Source records:
>>>

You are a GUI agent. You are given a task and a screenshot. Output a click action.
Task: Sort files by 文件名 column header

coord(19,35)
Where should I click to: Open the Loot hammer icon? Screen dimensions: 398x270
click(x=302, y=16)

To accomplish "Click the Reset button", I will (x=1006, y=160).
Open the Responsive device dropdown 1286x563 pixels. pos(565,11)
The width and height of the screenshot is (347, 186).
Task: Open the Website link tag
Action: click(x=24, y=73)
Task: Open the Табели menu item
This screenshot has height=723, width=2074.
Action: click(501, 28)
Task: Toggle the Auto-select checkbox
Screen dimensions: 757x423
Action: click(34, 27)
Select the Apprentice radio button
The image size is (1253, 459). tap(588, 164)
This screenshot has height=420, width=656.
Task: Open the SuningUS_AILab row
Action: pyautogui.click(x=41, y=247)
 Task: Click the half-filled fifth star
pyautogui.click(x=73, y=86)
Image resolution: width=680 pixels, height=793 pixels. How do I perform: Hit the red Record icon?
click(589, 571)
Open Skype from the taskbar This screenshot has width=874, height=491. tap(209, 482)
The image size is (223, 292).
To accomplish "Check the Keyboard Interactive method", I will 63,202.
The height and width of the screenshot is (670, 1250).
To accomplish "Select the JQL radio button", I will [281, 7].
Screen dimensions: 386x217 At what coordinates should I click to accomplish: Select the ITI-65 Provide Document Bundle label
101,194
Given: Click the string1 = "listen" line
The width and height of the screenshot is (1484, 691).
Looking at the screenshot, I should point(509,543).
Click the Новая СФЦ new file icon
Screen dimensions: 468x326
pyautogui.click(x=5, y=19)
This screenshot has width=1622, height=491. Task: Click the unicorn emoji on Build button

<<<

Action item: Above are the records. Copy the lines beginning at the one that has "Image resolution: width=680" and ending with the one that has "The image size is (223, 292).", unchanged.

Expected answer:
Image resolution: width=680 pixels, height=793 pixels. How do I perform: Hit the red Record icon?
click(589, 571)
Open Skype from the taskbar This screenshot has width=874, height=491. tap(209, 482)
The image size is (223, 292).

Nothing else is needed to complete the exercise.